[Work instructions]:
Rewrite the lines of the material below as a numbered list, omitting blank lines.

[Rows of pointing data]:
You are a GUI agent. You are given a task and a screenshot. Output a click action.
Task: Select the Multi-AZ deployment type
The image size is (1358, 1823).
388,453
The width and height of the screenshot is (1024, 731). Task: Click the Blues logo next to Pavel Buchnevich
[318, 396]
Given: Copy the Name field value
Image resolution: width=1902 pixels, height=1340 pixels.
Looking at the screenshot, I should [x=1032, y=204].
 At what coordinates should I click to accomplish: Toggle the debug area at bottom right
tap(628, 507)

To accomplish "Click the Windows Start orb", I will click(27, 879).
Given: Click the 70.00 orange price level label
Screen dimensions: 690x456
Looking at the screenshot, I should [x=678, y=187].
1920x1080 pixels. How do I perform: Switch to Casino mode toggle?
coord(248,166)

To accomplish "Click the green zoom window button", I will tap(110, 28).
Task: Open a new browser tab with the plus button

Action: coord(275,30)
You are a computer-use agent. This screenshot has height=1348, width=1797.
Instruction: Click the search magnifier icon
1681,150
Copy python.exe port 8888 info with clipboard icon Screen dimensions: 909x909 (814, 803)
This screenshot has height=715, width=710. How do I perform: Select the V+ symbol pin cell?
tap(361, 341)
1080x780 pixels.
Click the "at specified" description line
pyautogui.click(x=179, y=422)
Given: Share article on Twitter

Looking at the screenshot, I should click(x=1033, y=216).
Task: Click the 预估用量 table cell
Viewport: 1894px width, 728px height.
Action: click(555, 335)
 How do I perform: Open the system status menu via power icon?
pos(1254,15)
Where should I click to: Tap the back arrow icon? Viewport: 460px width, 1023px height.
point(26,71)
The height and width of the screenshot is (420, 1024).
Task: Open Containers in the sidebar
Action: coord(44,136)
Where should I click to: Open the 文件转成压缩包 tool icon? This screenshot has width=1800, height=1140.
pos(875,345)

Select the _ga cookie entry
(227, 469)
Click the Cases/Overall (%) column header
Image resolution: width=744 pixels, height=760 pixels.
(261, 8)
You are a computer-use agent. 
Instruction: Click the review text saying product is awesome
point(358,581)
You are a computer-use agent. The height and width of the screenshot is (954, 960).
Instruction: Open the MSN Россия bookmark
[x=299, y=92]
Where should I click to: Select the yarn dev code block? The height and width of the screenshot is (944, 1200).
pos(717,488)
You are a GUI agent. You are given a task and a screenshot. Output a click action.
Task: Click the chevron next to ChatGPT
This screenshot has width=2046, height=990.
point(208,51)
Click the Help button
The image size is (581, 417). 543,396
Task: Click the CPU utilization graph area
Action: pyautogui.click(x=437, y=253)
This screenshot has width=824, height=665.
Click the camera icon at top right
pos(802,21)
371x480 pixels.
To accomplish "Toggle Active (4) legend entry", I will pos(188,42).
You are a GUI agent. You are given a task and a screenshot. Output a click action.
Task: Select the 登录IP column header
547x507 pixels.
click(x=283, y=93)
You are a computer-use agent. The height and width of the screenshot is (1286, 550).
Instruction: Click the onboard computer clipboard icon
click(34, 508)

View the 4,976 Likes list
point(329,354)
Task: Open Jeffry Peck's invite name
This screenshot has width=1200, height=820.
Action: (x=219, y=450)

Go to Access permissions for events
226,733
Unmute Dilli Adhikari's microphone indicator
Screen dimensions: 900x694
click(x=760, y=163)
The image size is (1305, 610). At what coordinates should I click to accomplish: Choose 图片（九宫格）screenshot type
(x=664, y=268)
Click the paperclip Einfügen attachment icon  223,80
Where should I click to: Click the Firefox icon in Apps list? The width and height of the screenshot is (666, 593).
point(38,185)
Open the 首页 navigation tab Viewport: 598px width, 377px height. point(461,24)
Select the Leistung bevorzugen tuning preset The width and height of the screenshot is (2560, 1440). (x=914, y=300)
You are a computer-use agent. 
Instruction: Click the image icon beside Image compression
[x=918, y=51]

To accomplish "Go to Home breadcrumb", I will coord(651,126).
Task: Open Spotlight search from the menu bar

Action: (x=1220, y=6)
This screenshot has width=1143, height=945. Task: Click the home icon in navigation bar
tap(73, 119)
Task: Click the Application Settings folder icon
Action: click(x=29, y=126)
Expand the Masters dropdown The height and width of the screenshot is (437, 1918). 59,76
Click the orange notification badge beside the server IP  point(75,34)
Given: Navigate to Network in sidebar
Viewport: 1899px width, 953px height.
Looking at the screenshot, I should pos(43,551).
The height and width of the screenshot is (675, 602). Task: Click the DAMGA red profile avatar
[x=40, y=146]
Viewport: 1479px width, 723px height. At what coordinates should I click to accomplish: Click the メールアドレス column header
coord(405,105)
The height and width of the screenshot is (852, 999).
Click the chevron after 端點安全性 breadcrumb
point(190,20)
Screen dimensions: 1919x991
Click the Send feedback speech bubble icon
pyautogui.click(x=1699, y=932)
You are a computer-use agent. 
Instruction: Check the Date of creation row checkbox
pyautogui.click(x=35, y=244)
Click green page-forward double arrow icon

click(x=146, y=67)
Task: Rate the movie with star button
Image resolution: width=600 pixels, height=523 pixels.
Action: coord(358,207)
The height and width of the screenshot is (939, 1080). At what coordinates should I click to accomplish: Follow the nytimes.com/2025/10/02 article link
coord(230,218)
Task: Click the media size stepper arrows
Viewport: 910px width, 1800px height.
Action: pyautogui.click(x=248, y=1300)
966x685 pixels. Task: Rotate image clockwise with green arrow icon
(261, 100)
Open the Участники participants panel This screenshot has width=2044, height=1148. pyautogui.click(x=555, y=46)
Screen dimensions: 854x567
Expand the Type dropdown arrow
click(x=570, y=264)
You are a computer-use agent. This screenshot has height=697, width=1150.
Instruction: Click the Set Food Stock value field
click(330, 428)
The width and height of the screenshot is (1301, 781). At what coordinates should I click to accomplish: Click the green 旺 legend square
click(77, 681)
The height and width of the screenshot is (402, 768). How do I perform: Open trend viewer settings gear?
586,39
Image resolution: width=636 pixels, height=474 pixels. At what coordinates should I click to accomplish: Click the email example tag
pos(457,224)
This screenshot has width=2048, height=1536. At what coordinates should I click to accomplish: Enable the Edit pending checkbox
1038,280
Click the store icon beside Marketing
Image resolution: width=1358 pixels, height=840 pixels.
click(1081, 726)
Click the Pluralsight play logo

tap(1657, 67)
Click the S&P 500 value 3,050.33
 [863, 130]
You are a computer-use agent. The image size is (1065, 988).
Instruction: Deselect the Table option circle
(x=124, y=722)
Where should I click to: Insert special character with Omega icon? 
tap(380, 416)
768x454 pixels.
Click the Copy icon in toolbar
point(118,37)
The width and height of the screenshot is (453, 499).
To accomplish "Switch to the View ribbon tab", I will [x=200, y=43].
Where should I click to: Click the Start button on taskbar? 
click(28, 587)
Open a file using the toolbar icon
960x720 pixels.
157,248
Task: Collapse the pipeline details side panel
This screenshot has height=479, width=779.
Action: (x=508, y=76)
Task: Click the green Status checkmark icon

[Task result]:
1. You are a GUI agent. You are given a task and a screenshot. Output a click action.
2. Task: Select the Multi-AZ deployment type
3. The image size is (1358, 1823).
4. 388,453
5. The width and height of the screenshot is (1024, 731). Task: Click the Blues logo next to Pavel Buchnevich
6. [318, 396]
7. Given: Copy the Name field value
8. Image resolution: width=1902 pixels, height=1340 pixels.
9. Looking at the screenshot, I should [x=1032, y=204].
10.  At what coordinates should I click to accomplish: Toggle the debug area at bottom right
11. tap(628, 507)
12. To accomplish "Click the Windows Start orb", I will click(27, 879).
13. Given: Click the 70.00 orange price level label
14. Screen dimensions: 690x456
15. Looking at the screenshot, I should [x=678, y=187].
16. 1920x1080 pixels. How do I perform: Switch to Casino mode toggle?
17. coord(248,166)
18. To accomplish "Click the green zoom window button", I will tap(110, 28).
19. Task: Open a new browser tab with the plus button
20. Action: coord(275,30)
21. You are a computer-use agent. This screenshot has height=1348, width=1797.
22. Instruction: Click the search magnifier icon
23. 1681,150
24. Copy python.exe port 8888 info with clipboard icon Screen dimensions: 909x909 (814, 803)
25. This screenshot has height=715, width=710. How do I perform: Select the V+ symbol pin cell?
26. tap(361, 341)
27. 1080x780 pixels.
28. Click the "at specified" description line
29. pyautogui.click(x=179, y=422)
30. Given: Share article on Twitter
31. Looking at the screenshot, I should click(x=1033, y=216).
32. Task: Click the 预估用量 table cell
33. Viewport: 1894px width, 728px height.
34. Action: click(555, 335)
35.  How do I perform: Open the system status menu via power icon?
36. pos(1254,15)
37. Where should I click to: Tap the back arrow icon? Viewport: 460px width, 1023px height.
38. point(26,71)
39. The height and width of the screenshot is (420, 1024).
40. Task: Open Containers in the sidebar
41. Action: coord(44,136)
42. Where should I click to: Open the 文件转成压缩包 tool icon? This screenshot has width=1800, height=1140.
43. pos(875,345)
44. Select the _ga cookie entry
45. (227, 469)
46. Click the Cases/Overall (%) column header
47. Image resolution: width=744 pixels, height=760 pixels.
48. (261, 8)
49. You are a computer-use agent. 
50. Instruction: Click the review text saying product is awesome
51. point(358,581)
52. You are a computer-use agent. The height and width of the screenshot is (954, 960).
53. Instruction: Open the MSN Россия bookmark
54. [x=299, y=92]
55. Where should I click to: Select the yarn dev code block? The height and width of the screenshot is (944, 1200).
56. pos(717,488)
57. You are a GUI agent. You are given a task and a screenshot. Output a click action.
58. Task: Click the chevron next to ChatGPT
59. This screenshot has width=2046, height=990.
60. point(208,51)
61. Click the Help button
62. The image size is (581, 417). 543,396
63. Task: Click the CPU utilization graph area
64. Action: pyautogui.click(x=437, y=253)
65. This screenshot has width=824, height=665.
66. Click the camera icon at top right
67. pos(802,21)
68. 371x480 pixels.
69. To accomplish "Toggle Active (4) legend entry", I will pos(188,42).
70. You are a GUI agent. You are given a task and a screenshot. Output a click action.
71. Task: Select the 登录IP column header
72. 547x507 pixels.
73. click(x=283, y=93)
74. You are a computer-use agent. The height and width of the screenshot is (1286, 550).
75. Instruction: Click the onboard computer clipboard icon
76. click(34, 508)
77. View the 4,976 Likes list
78. point(329,354)
79. Task: Open Jeffry Peck's invite name
80. This screenshot has width=1200, height=820.
81. Action: (x=219, y=450)
82. Go to Access permissions for events
83. 226,733
84. Unmute Dilli Adhikari's microphone indicator
85. Screen dimensions: 900x694
86. click(x=760, y=163)
87. The image size is (1305, 610). At what coordinates should I click to accomplish: Choose 图片（九宫格）screenshot type
88. (x=664, y=268)
89. Click the paperclip Einfügen attachment icon  223,80
90. Where should I click to: Click the Firefox icon in Apps list? The width and height of the screenshot is (666, 593).
91. point(38,185)
92. Open the 首页 navigation tab Viewport: 598px width, 377px height. point(461,24)
93. Select the Leistung bevorzugen tuning preset The width and height of the screenshot is (2560, 1440). (x=914, y=300)
94. You are a computer-use agent. 
95. Instruction: Click the image icon beside Image compression
96. [x=918, y=51]
97. To accomplish "Go to Home breadcrumb", I will coord(651,126).
98. Task: Open Spotlight search from the menu bar
99. Action: (x=1220, y=6)
100. This screenshot has width=1143, height=945. Task: Click the home icon in navigation bar
101. tap(73, 119)
102. Task: Click the Application Settings folder icon
103. Action: click(x=29, y=126)
104. Expand the Masters dropdown The height and width of the screenshot is (437, 1918). 59,76
105. Click the orange notification badge beside the server IP  point(75,34)
106. Given: Navigate to Network in sidebar
107. Viewport: 1899px width, 953px height.
108. Looking at the screenshot, I should pos(43,551).
109. The height and width of the screenshot is (675, 602). Task: Click the DAMGA red profile avatar
110. [x=40, y=146]
111. Viewport: 1479px width, 723px height. At what coordinates should I click to accomplish: Click the メールアドレス column header
112. coord(405,105)
113. The height and width of the screenshot is (852, 999).
114. Click the chevron after 端點安全性 breadcrumb
115. point(190,20)
116. Screen dimensions: 1919x991
117. Click the Send feedback speech bubble icon
118. pyautogui.click(x=1699, y=932)
119. You are a computer-use agent. 
120. Instruction: Check the Date of creation row checkbox
121. pyautogui.click(x=35, y=244)
122. Click green page-forward double arrow icon
123. click(x=146, y=67)
124. Task: Rate the movie with star button
125. Image resolution: width=600 pixels, height=523 pixels.
126. Action: coord(358,207)
127. The height and width of the screenshot is (939, 1080). At what coordinates should I click to accomplish: Follow the nytimes.com/2025/10/02 article link
128. coord(230,218)
129. Task: Click the media size stepper arrows
130. Viewport: 910px width, 1800px height.
131. Action: pyautogui.click(x=248, y=1300)
132. 966x685 pixels. Task: Rotate image clockwise with green arrow icon
133. (261, 100)
134. Open the Участники participants panel This screenshot has width=2044, height=1148. pyautogui.click(x=555, y=46)
135. Screen dimensions: 854x567
136. Expand the Type dropdown arrow
137. click(x=570, y=264)
138. You are a computer-use agent. This screenshot has height=697, width=1150.
139. Instruction: Click the Set Food Stock value field
140. click(330, 428)
141. The width and height of the screenshot is (1301, 781). At what coordinates should I click to accomplish: Click the green 旺 legend square
142. click(77, 681)
143. The height and width of the screenshot is (402, 768). How do I perform: Open trend viewer settings gear?
144. 586,39
145. Image resolution: width=636 pixels, height=474 pixels. At what coordinates should I click to accomplish: Click the email example tag
146. pos(457,224)
147. This screenshot has width=2048, height=1536. At what coordinates should I click to accomplish: Enable the Edit pending checkbox
148. 1038,280
149. Click the store icon beside Marketing
150. Image resolution: width=1358 pixels, height=840 pixels.
151. click(1081, 726)
152. Click the Pluralsight play logo
153. tap(1657, 67)
154. Click the S&P 500 value 3,050.33
155.  [863, 130]
156. You are a computer-use agent. The image size is (1065, 988).
157. Instruction: Deselect the Table option circle
158. (x=124, y=722)
159. Where should I click to: Insert special character with Omega icon? 
160. tap(380, 416)
161. 768x454 pixels.
162. Click the Copy icon in toolbar
163. point(118,37)
164. The width and height of the screenshot is (453, 499).
165. To accomplish "Switch to the View ribbon tab", I will [x=200, y=43].
166. Where should I click to: Click the Start button on taskbar? 
167. click(28, 587)
168. Open a file using the toolbar icon
169. 960x720 pixels.
170. 157,248
171. Task: Collapse the pipeline details side panel
172. This screenshot has height=479, width=779.
173. Action: (x=508, y=76)
174. Task: Click the green Status checkmark icon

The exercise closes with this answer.